◆ **What is being asked**
The records should be restated exactly from their first line through the line with "You are a computer-use agent. The image" in it.

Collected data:
※

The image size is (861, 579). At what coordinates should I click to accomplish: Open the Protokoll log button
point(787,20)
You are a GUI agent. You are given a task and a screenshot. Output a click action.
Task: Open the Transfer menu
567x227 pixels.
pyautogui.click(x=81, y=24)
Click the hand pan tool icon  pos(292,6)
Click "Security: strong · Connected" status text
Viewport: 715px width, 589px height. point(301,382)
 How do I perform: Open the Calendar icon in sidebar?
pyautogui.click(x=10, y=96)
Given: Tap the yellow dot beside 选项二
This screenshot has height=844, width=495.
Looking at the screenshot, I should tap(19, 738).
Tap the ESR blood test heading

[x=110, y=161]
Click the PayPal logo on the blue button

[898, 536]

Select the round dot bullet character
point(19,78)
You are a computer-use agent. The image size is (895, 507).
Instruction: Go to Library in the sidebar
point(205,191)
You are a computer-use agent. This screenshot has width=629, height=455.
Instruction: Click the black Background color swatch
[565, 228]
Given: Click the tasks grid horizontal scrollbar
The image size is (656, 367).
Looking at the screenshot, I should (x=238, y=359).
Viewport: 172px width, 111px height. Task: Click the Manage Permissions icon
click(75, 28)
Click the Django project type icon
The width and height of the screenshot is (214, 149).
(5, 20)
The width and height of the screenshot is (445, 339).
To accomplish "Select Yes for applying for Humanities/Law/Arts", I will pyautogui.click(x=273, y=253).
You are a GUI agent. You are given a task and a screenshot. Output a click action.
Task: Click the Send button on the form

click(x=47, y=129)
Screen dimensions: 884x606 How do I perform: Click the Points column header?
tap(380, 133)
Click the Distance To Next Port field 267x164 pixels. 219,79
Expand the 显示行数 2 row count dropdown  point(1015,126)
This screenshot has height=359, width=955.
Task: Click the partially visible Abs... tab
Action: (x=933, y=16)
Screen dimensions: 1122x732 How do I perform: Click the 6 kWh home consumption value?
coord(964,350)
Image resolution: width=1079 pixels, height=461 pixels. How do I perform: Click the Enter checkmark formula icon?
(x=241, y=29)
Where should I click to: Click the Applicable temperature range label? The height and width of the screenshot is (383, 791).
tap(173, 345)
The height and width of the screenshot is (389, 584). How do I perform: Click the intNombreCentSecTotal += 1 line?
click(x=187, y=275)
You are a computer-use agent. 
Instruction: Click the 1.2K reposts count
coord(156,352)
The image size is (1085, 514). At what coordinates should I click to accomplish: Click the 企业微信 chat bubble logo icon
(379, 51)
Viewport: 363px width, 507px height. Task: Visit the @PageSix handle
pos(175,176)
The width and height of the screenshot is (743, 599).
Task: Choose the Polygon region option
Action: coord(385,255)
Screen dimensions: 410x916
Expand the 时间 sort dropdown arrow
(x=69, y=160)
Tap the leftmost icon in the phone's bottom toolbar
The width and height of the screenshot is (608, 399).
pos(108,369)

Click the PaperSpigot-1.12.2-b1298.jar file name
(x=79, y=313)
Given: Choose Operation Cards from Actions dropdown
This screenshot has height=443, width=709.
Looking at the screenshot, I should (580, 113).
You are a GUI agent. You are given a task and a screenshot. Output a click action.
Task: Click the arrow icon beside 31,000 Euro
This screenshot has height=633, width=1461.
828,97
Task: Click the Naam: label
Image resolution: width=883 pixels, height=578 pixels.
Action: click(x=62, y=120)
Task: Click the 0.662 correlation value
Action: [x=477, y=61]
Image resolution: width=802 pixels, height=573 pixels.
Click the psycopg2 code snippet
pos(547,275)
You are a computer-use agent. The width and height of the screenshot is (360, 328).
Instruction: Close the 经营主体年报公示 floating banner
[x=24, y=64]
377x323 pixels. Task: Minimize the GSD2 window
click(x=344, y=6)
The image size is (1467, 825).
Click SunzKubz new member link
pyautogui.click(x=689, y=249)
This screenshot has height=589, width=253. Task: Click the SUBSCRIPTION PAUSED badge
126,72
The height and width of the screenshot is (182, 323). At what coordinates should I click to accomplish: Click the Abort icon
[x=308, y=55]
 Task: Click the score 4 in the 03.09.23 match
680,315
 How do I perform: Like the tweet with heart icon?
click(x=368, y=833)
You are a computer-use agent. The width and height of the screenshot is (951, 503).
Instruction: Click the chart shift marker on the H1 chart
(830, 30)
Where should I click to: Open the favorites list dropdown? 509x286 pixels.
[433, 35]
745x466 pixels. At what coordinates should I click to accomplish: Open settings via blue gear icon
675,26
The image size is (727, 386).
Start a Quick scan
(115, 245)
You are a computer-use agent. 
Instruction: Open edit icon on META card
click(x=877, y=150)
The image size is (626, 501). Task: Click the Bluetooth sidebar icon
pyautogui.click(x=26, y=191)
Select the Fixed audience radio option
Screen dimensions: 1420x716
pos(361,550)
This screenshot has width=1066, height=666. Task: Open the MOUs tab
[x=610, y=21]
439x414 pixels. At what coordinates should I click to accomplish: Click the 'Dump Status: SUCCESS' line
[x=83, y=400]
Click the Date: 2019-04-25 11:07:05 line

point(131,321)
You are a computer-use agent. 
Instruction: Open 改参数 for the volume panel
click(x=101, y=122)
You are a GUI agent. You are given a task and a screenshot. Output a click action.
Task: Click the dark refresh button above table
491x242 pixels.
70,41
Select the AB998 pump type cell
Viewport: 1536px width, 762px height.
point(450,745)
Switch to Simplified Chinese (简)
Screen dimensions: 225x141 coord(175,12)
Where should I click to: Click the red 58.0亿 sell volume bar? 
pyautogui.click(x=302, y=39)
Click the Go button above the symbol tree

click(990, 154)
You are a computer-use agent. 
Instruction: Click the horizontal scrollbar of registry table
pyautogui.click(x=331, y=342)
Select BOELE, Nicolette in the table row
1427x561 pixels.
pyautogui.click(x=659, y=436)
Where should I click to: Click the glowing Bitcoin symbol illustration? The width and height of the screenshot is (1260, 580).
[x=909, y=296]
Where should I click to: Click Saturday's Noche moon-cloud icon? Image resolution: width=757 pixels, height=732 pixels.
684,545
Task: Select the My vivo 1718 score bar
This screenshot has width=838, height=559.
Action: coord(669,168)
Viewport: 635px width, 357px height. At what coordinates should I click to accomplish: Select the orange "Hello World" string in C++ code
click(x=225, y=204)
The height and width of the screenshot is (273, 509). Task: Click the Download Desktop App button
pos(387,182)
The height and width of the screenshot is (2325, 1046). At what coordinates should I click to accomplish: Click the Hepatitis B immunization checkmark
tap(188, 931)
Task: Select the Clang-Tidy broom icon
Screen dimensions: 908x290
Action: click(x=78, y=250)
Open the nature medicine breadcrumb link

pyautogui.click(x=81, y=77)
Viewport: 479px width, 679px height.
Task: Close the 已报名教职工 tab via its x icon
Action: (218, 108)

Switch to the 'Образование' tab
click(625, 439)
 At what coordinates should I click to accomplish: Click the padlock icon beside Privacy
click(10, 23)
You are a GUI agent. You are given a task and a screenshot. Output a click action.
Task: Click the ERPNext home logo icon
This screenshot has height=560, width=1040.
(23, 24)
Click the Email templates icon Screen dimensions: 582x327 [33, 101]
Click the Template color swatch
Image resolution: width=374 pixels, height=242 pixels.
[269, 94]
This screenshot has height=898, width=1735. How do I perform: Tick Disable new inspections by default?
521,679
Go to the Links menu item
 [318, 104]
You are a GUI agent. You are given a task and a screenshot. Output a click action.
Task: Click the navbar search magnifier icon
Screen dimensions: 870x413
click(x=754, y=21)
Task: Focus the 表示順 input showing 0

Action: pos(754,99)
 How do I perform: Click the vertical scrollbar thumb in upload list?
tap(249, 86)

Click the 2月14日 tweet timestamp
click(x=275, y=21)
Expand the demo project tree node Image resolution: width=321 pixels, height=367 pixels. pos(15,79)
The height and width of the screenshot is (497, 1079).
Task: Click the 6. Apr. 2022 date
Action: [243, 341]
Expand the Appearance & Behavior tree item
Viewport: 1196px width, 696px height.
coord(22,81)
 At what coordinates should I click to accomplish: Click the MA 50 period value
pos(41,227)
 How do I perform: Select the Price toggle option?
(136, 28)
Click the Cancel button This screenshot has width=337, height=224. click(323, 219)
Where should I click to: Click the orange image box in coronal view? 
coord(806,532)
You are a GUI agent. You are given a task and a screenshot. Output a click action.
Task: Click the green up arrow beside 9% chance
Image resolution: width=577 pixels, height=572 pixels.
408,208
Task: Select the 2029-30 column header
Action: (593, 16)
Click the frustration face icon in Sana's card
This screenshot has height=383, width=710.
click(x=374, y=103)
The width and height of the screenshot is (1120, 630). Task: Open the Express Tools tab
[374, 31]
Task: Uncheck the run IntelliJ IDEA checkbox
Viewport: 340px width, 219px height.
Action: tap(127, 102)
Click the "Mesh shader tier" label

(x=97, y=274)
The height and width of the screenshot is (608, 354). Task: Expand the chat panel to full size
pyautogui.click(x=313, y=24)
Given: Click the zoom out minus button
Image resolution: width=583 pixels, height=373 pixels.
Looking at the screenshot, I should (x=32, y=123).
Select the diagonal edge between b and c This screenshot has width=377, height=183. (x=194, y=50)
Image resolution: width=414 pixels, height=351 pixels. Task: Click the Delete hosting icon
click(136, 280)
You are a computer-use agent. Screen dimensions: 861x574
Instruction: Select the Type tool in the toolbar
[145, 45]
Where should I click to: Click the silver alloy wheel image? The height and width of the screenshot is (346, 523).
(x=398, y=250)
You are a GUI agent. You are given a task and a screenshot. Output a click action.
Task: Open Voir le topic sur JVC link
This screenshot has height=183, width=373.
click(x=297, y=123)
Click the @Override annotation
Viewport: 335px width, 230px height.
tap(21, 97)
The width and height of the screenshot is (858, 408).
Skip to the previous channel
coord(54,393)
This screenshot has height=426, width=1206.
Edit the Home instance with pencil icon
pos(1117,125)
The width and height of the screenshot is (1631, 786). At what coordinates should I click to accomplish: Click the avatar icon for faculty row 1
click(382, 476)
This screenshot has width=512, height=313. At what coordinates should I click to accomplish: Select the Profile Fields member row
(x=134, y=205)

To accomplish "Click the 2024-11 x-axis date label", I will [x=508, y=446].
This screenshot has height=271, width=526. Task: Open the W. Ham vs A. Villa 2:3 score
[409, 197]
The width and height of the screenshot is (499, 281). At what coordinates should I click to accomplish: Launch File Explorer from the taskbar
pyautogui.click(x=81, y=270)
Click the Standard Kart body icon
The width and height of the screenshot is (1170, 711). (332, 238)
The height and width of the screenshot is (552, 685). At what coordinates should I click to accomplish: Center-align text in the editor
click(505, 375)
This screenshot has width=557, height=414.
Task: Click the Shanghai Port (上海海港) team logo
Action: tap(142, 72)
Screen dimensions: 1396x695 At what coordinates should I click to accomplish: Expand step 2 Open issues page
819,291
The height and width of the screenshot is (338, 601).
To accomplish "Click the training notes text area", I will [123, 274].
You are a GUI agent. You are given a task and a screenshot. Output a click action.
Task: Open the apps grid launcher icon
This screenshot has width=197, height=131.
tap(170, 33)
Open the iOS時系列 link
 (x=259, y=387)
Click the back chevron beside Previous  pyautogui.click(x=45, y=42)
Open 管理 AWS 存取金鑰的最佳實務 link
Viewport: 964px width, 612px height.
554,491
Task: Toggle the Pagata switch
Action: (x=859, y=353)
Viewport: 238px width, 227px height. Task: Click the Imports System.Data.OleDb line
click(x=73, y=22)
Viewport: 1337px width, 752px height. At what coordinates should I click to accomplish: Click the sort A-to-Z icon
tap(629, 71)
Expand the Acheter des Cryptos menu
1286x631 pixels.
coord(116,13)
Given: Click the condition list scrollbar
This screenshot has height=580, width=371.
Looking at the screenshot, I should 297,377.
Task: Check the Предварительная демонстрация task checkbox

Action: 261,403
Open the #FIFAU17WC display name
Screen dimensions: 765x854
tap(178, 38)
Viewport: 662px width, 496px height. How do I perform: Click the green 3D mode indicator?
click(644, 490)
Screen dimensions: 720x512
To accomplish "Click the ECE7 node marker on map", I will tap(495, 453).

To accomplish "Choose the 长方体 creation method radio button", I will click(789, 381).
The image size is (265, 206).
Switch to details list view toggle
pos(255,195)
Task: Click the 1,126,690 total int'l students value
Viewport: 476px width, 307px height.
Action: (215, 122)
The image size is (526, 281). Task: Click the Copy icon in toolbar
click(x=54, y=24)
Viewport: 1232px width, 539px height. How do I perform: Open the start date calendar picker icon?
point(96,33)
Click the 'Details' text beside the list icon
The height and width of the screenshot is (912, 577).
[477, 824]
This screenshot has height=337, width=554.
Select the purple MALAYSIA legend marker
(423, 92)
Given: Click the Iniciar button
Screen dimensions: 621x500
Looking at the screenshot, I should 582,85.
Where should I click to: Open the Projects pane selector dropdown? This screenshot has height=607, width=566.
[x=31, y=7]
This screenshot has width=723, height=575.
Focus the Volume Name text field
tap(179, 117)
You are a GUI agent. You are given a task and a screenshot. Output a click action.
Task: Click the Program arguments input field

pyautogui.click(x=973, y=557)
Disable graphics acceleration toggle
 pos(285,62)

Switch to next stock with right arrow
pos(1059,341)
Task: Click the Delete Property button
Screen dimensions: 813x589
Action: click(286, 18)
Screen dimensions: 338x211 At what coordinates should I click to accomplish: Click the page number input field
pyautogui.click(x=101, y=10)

※

◆ **Result of this exercise**
The image size is (861, 579). At what coordinates should I click to accomplish: Open the Protokoll log button
point(787,20)
You are a GUI agent. You are given a task and a screenshot. Output a click action.
Task: Open the Transfer menu
567x227 pixels.
pyautogui.click(x=81, y=24)
Click the hand pan tool icon  pos(292,6)
Click "Security: strong · Connected" status text
Viewport: 715px width, 589px height. point(301,382)
 How do I perform: Open the Calendar icon in sidebar?
pyautogui.click(x=10, y=96)
Given: Tap the yellow dot beside 选项二
This screenshot has height=844, width=495.
Looking at the screenshot, I should tap(19, 738).
Tap the ESR blood test heading

[x=110, y=161]
Click the PayPal logo on the blue button

[898, 536]

Select the round dot bullet character
point(19,78)
You are a computer-use agent. The image size is (895, 507).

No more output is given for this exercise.